Husk swung his outstretched hand over the side of his bunk, dangling a pinky into space.

“Promise you won’t tell,” Petal’s pinky found his in the dark.

“I promise.”

And so, Husk had tried to practice in secret as best he could. He gathered more treasures in his tin, each of them singing the ballads of their demises in his mind. For all he tried though, he could not produce more of an effect on the remains than the same brief balance-at-attention that he had first seen in Husk Jr.

So far as Husk could tell, necromancy was the sort of magic that was meant to create nightmares: raising skeletons and zombies, or disintegrating Normals with barely a glance. He found his other bones and learned their stories, but that was all there ever was. The tooth hadn’t even moved. He hadn’t expected there to be so many feelings. Some days, after watching a memory, it was all Husk could do to keep from lying down in the grass himself.

But today was different. He had never found a whole body before. Birdy would be his very first zombie. It had to be perfect.

First, he cleared a small section of floor, kicking aside dried leaves and old snail shells. Then, he arranged his other children in a circle, creating a macabre clock face out of the remains.
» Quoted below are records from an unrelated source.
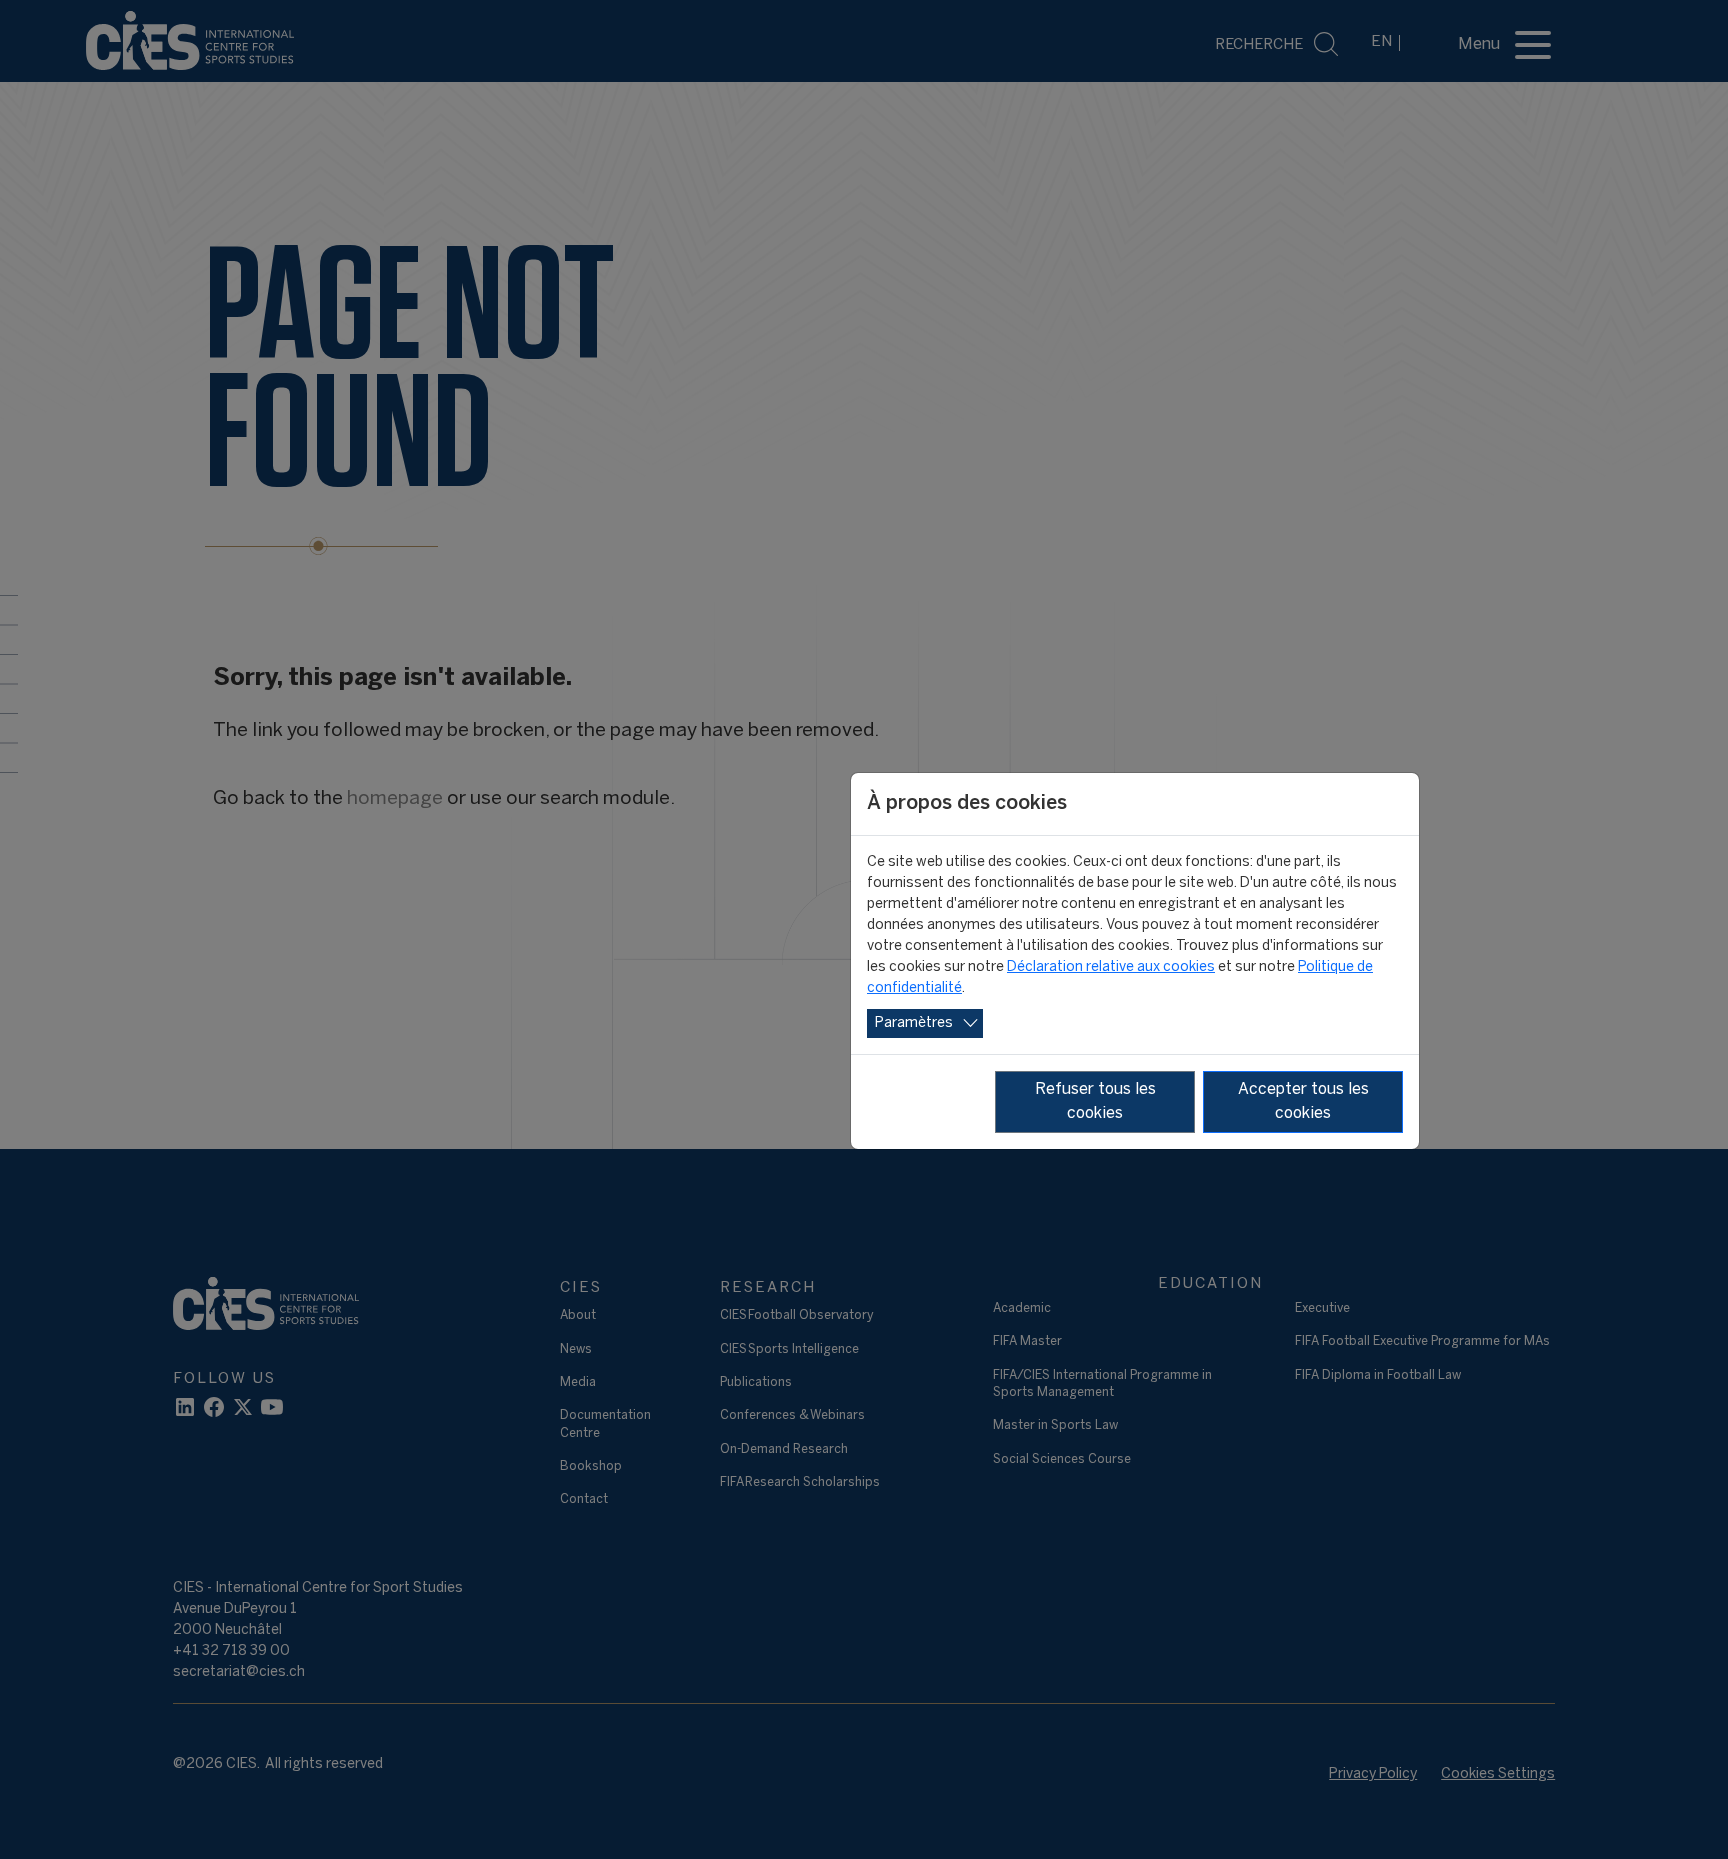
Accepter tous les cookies (1303, 1101)
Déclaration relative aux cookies (1111, 967)
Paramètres (914, 1023)
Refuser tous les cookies (1095, 1101)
Finally, he gingerly placed Birdy down on her side in the center of the circle, using an old rag so as to avoid skin contact.

There was only a single break in her form: a small gap in her side, framing three slashes of white bone. Husk imagined that hole was the window through which he would spy the secrets of his magic, currently imprisoned in the bars of her ribs.

Once everything was in place, the grimy boy sat and drank the scene in. There was a hallowed feeling to this moment, and though Husk wasn’t sure how best to pay respect to it, he knew he would want to remember it. He tried to memorize the way the dim light of the overcast day filled the greenhouse around him. The tracks his tennis-shoed feet had left outside the bounds of his ritual circle. The various states of bloom on display through the plants Gerard kept on the counters and hanging from the ceiling.

Only when he was satisfied with his mental snapshot did he look back to Birdie, and reach out a hand to touch her.

When the vision came to him, he was ready for it. He breathed one gulp of fresh, bright air, and then he was gliding through open air.